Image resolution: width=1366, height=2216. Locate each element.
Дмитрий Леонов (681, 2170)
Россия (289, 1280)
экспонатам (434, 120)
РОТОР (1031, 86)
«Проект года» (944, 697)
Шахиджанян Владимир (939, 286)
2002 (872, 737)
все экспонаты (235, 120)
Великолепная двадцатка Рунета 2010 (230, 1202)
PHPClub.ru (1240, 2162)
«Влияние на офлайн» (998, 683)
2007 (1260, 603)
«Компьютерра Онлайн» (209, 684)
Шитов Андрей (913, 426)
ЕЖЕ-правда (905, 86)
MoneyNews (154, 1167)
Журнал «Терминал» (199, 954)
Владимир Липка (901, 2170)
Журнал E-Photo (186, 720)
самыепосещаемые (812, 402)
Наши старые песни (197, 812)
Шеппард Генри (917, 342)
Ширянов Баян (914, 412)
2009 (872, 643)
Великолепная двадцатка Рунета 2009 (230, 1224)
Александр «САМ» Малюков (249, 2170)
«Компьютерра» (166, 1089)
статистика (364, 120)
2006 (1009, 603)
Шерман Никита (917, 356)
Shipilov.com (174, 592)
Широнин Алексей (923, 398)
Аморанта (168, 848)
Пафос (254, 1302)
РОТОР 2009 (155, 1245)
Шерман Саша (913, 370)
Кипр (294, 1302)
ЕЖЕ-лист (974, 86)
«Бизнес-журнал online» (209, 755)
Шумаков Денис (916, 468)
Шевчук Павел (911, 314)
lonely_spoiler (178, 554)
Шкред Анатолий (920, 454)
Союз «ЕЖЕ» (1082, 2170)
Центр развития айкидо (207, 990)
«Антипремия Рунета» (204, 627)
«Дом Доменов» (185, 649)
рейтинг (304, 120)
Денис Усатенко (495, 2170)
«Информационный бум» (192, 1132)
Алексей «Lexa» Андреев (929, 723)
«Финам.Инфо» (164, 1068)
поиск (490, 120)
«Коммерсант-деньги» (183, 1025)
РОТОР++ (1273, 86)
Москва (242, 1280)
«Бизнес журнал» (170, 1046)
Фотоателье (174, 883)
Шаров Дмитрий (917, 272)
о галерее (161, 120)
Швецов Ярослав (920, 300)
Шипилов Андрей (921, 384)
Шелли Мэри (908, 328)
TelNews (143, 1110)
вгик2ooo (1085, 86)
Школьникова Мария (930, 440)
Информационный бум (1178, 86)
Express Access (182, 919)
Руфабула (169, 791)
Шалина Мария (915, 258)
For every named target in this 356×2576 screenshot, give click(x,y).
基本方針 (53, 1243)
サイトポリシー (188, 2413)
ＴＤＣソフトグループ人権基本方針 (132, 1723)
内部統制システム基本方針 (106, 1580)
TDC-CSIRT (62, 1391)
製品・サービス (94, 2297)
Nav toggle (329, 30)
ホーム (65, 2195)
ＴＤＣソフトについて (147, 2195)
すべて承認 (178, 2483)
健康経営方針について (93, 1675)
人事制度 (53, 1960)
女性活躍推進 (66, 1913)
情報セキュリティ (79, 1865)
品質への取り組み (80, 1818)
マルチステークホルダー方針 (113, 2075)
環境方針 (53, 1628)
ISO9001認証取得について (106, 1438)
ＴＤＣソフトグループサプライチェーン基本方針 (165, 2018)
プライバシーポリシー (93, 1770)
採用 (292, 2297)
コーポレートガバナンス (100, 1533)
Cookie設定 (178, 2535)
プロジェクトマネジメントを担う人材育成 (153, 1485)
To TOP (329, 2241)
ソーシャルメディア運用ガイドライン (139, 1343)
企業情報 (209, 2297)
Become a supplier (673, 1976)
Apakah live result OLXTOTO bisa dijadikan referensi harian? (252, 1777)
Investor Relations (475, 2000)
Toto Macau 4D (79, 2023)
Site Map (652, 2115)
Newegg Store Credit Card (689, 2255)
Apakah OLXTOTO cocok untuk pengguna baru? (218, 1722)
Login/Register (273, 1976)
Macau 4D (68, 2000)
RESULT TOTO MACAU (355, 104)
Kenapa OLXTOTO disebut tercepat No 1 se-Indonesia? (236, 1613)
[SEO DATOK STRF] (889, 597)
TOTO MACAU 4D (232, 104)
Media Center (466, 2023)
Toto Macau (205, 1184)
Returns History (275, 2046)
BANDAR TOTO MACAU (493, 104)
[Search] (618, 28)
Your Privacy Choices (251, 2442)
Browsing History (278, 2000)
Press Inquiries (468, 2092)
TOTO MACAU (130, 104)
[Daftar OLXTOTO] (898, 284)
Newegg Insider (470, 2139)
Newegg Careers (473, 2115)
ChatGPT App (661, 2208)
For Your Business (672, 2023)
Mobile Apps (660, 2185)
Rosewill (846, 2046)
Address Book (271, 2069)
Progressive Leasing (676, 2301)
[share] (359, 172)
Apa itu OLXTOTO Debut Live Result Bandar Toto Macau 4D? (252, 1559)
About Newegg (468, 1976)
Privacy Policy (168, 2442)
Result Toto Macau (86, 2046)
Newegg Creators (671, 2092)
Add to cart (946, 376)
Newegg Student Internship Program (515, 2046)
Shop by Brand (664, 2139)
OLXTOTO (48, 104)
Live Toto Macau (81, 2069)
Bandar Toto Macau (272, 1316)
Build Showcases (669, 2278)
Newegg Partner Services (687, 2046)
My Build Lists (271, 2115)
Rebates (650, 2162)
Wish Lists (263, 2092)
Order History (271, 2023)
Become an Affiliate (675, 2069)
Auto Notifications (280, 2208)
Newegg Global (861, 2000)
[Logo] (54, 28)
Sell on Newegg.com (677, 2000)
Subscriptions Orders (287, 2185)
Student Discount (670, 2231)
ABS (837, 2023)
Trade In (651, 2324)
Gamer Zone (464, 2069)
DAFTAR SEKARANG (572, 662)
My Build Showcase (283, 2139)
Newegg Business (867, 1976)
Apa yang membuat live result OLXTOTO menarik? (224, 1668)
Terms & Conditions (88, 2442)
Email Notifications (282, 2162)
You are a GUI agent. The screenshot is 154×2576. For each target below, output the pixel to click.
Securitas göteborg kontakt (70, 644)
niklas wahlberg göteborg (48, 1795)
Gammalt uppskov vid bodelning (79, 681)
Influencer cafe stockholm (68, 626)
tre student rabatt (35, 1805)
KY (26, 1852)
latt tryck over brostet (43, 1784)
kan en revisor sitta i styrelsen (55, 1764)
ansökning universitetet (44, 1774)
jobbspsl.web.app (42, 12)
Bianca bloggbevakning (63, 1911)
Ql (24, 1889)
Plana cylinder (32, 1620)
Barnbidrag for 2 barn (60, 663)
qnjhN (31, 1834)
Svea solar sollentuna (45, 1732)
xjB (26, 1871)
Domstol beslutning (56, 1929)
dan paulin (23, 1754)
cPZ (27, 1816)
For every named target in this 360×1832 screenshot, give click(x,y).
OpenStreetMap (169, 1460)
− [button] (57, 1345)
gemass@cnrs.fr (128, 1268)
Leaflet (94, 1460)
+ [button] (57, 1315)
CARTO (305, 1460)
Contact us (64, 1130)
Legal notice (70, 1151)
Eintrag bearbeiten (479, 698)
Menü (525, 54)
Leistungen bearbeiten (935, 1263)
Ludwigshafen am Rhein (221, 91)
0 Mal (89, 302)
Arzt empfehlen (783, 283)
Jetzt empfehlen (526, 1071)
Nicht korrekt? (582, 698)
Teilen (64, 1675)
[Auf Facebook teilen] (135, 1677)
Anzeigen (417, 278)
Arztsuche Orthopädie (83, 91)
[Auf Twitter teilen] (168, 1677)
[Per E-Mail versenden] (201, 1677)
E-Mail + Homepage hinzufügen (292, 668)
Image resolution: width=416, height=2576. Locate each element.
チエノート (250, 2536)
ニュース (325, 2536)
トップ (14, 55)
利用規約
· · · · · · ·
# EXERCISE AIM
Having located the line containing "ansökning universitetet (44, 1774)", set it down along with every line after it through the end of the data, reproducing each exactly.

# SOLUTION FOR THIS EXERCISE
ansökning universitetet (44, 1774)
jobbspsl.web.app (42, 12)
Bianca bloggbevakning (63, 1911)
Ql (24, 1889)
Plana cylinder (32, 1620)
Barnbidrag for 2 barn (60, 663)
qnjhN (31, 1834)
Svea solar sollentuna (45, 1732)
xjB (26, 1871)
Domstol beslutning (56, 1929)
dan paulin (23, 1754)
cPZ (27, 1816)
For every named target in this 360×1832 screenshot, give click(x,y).
OpenStreetMap (169, 1460)
− [button] (57, 1345)
gemass@cnrs.fr (128, 1268)
Leaflet (94, 1460)
+ [button] (57, 1315)
CARTO (305, 1460)
Contact us (64, 1130)
Legal notice (70, 1151)
Eintrag bearbeiten (479, 698)
Menü (525, 54)
Leistungen bearbeiten (935, 1263)
Ludwigshafen am Rhein (221, 91)
0 Mal (89, 302)
Arzt empfehlen (783, 283)
Jetzt empfehlen (526, 1071)
Nicht korrekt? (582, 698)
Teilen (64, 1675)
[Auf Facebook teilen] (135, 1677)
Anzeigen (417, 278)
Arztsuche Orthopädie (83, 91)
[Auf Twitter teilen] (168, 1677)
[Per E-Mail versenden] (201, 1677)
E-Mail + Homepage hinzufügen (292, 668)
Image resolution: width=416, height=2576. Locate each element.
チエノート (250, 2536)
ニュース (325, 2536)
トップ (14, 55)
利用規約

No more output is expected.